- Task instructions -
Please retype every line of the records below without any changes, leaving out the pictures.

(Records for locating described items)

########

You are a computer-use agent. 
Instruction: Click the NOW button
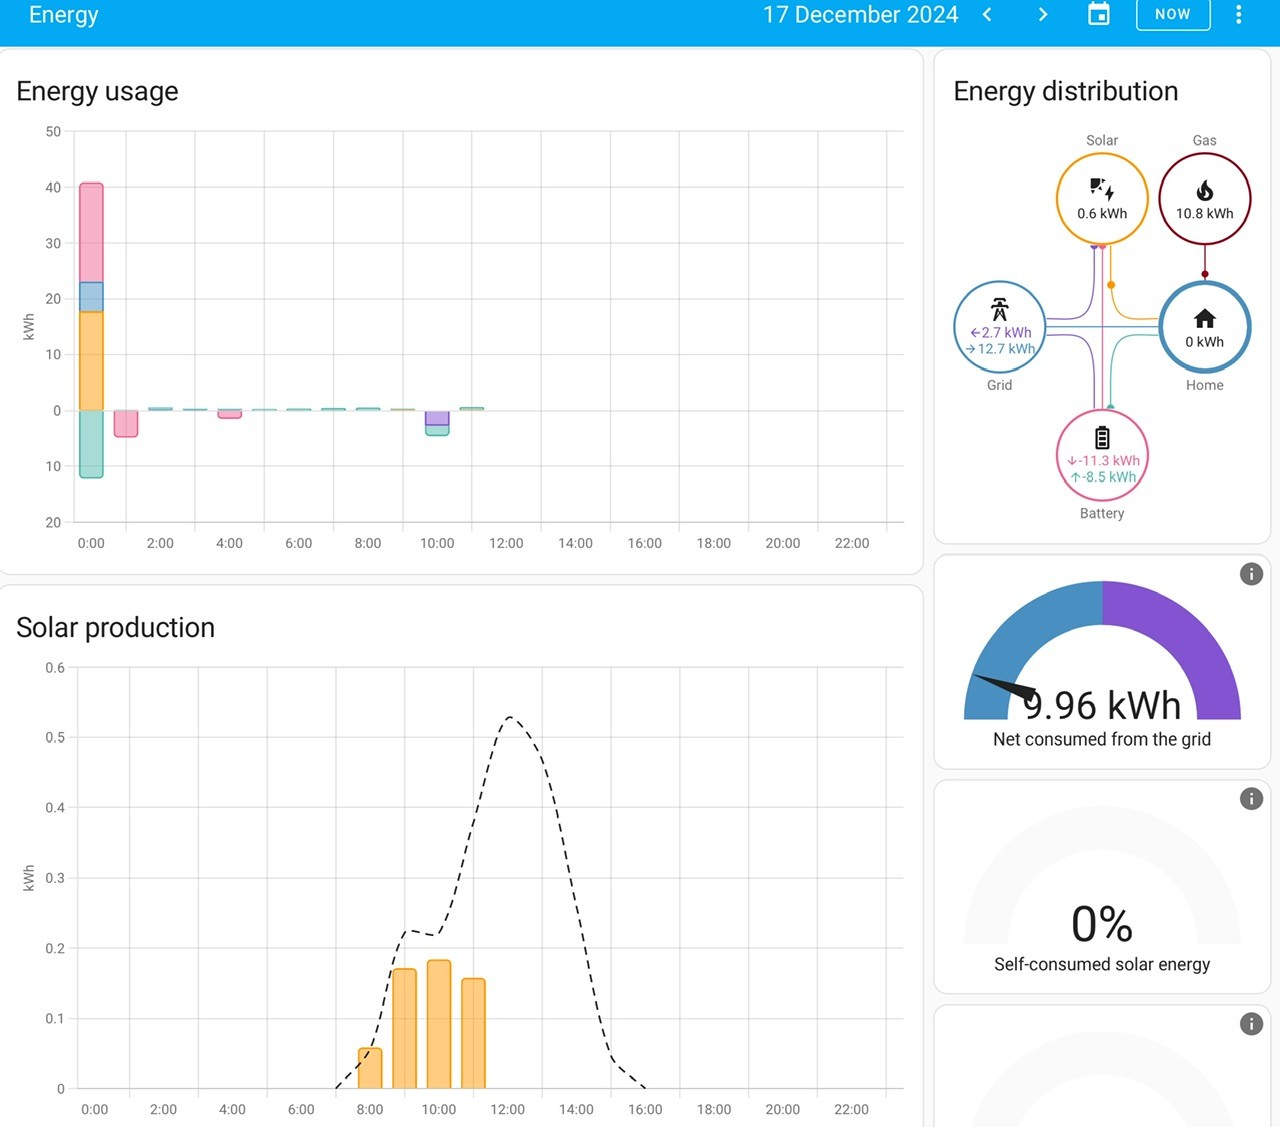(x=1173, y=14)
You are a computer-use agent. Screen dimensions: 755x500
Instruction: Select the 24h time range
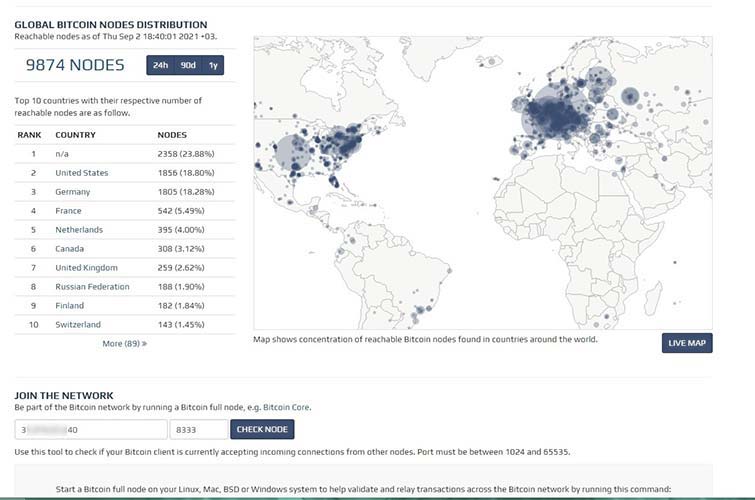tap(160, 65)
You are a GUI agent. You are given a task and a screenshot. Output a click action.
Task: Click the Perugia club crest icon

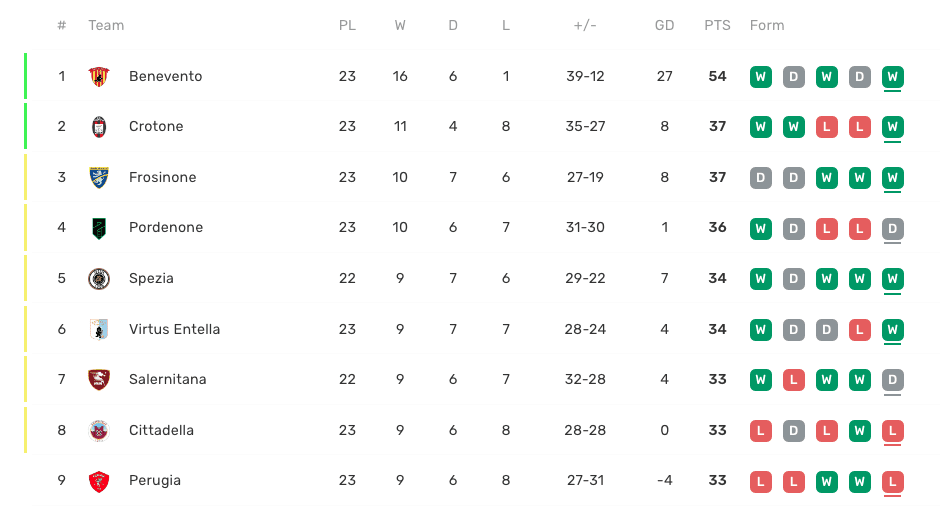pos(98,481)
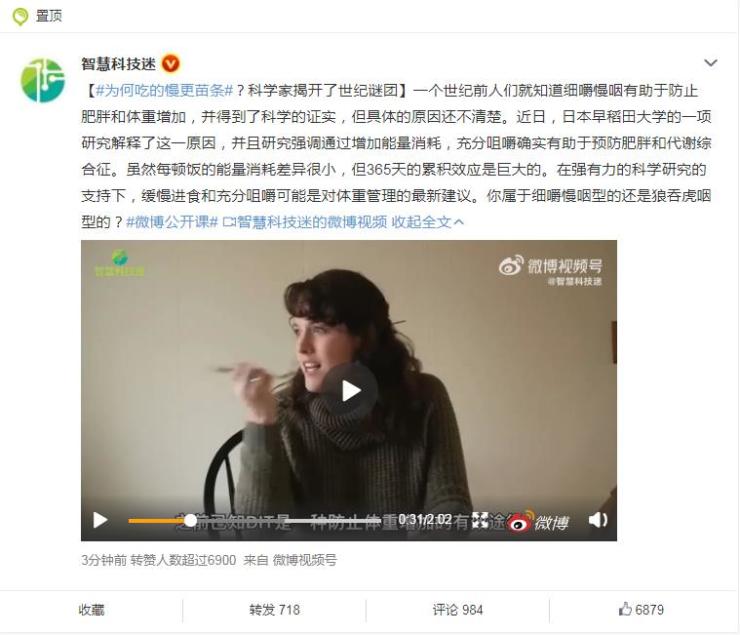
Task: Click the small play button in the control bar
Action: 100,520
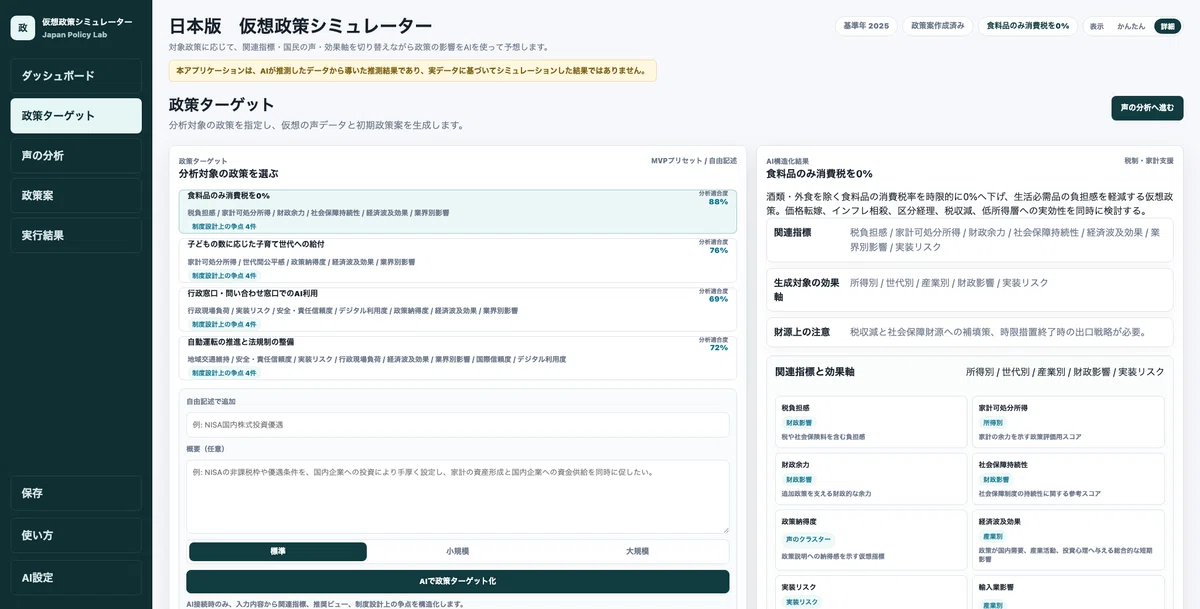Click the 自由記述で追加 policy name field

click(458, 424)
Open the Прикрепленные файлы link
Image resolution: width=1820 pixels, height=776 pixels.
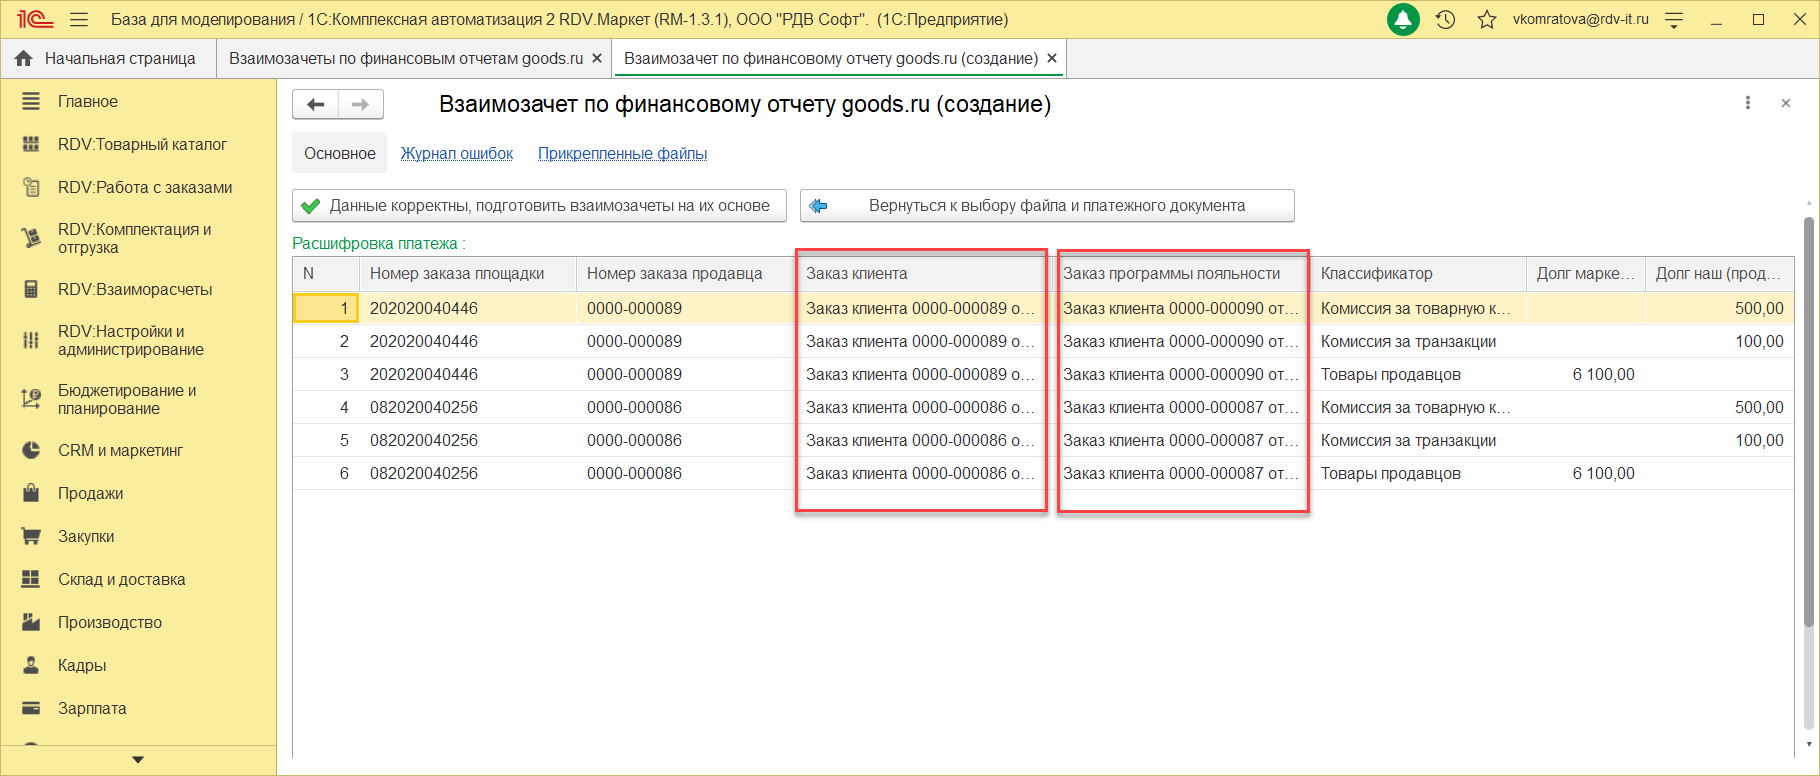click(x=622, y=153)
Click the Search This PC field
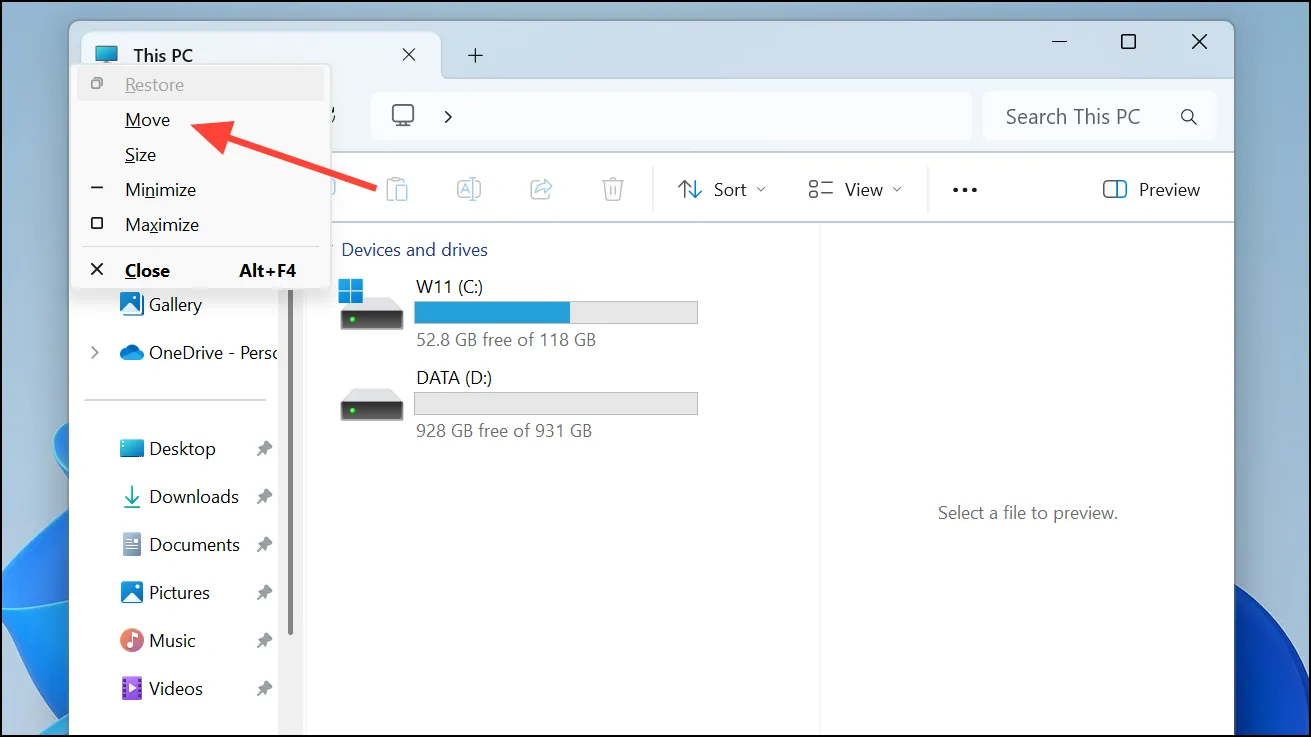Screen dimensions: 1311x737 (1100, 117)
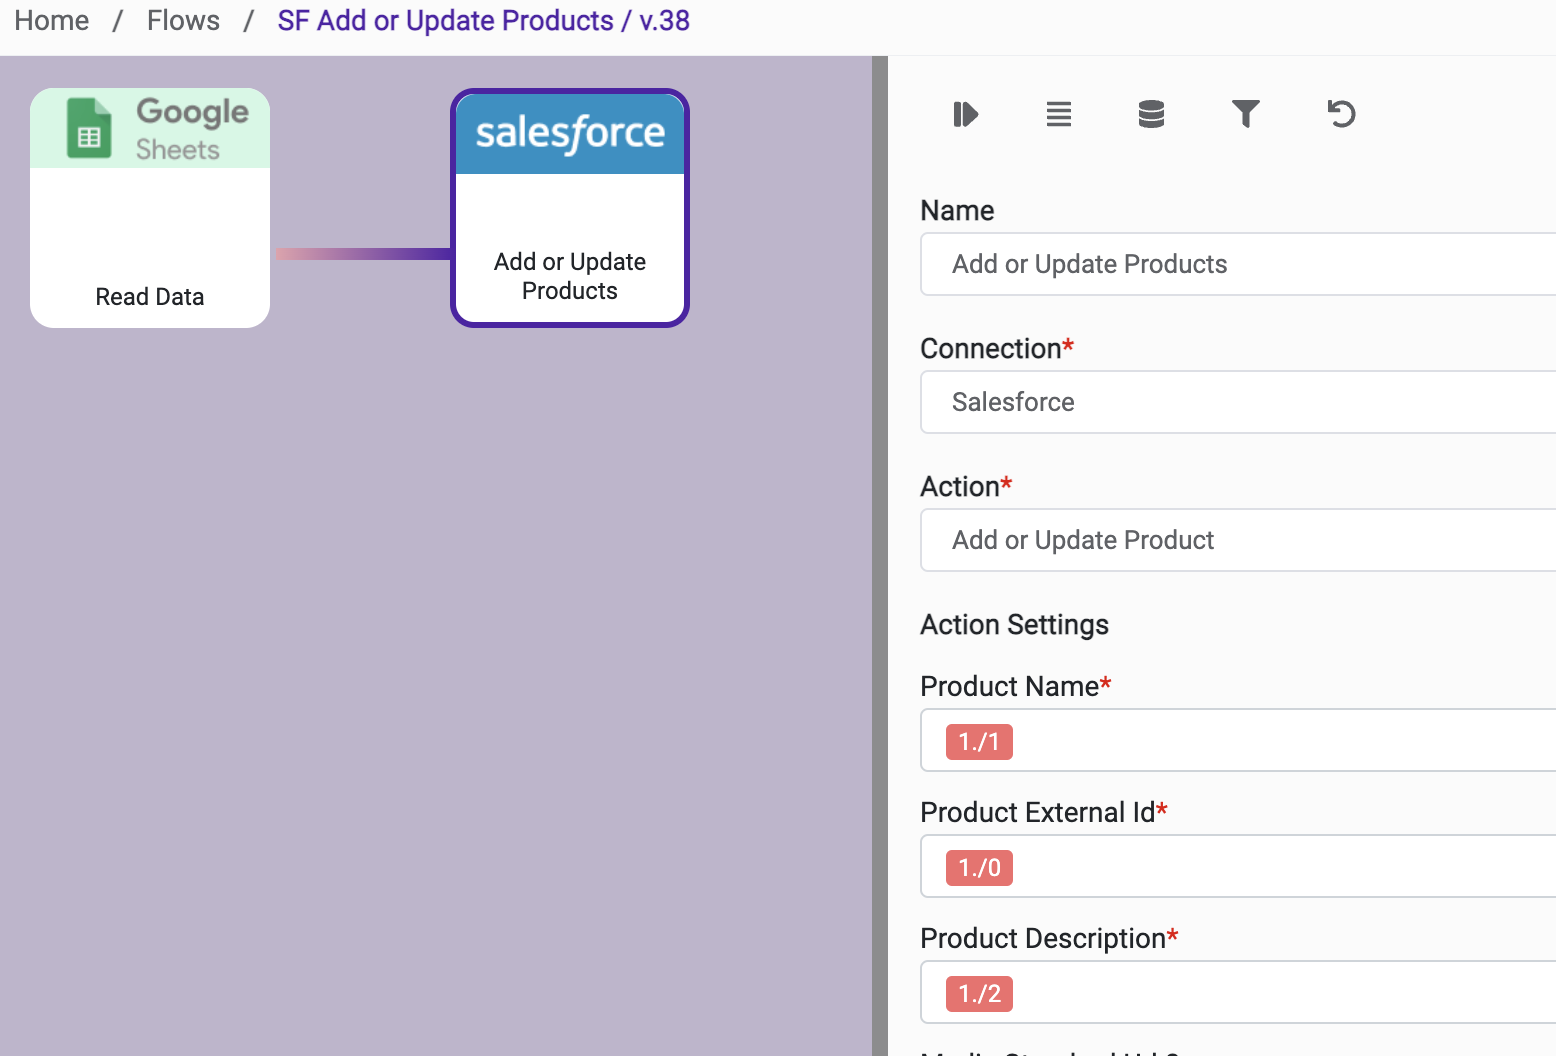Open the Flows breadcrumb menu item

tap(183, 20)
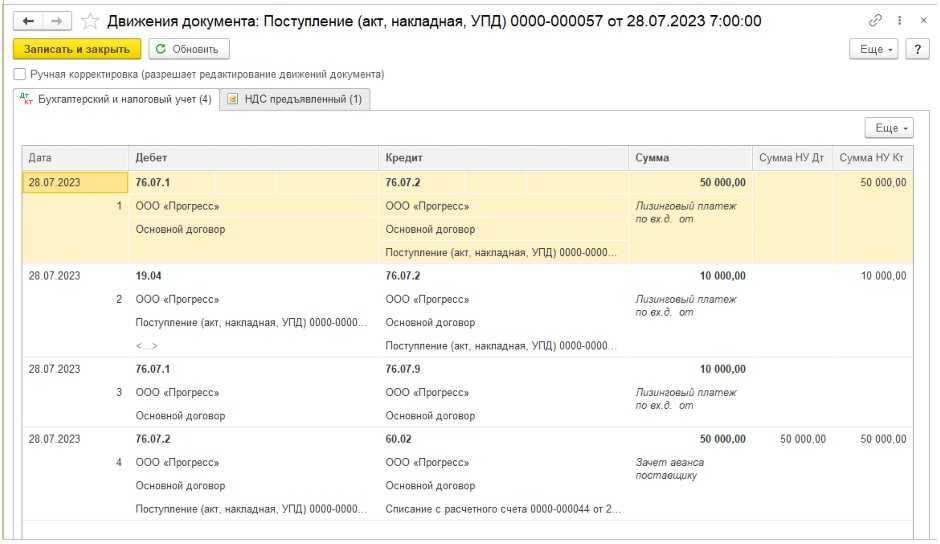940x544 pixels.
Task: Click the back navigation arrow
Action: tap(29, 21)
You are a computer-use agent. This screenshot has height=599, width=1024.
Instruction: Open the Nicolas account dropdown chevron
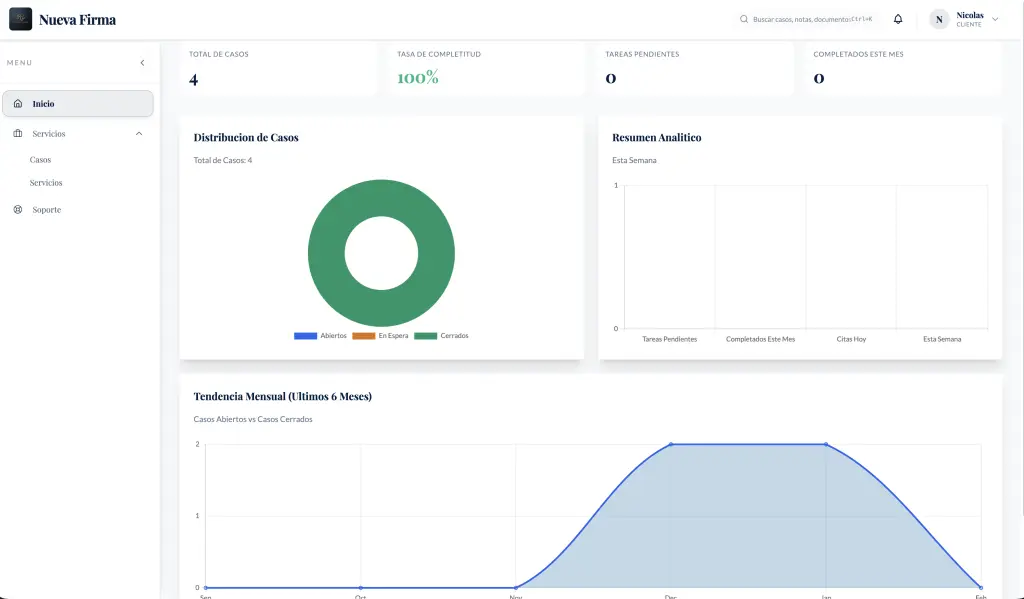click(x=995, y=19)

########

- Answer for the task -
You are a computer-use agent. 
Instruction: Click the NOW button
(x=1173, y=14)
You are a computer-use agent. Screen dimensions: 755x500
Instruction: Select the 24h time range
tap(160, 65)
You are a GUI agent. You are given a task and a screenshot. Output a click action.
Task: Click the Perugia club crest icon

pos(98,481)
Task: Click the small play button in the control bar
Action: 100,520
Click the 自由記述で追加 policy name field

click(458, 424)
Open the Прикрепленные файлы link
Image resolution: width=1820 pixels, height=776 pixels.
click(x=622, y=153)
Click the Search This PC field
Screen dimensions: 1311x737 (1100, 117)
Open the Flows breadcrumb menu item

tap(183, 20)
940x544 pixels.
Task: Click the back navigation arrow
Action: tap(29, 21)
You are a computer-use agent. This screenshot has height=599, width=1024.
Instruction: Open the Nicolas account dropdown chevron
click(x=995, y=19)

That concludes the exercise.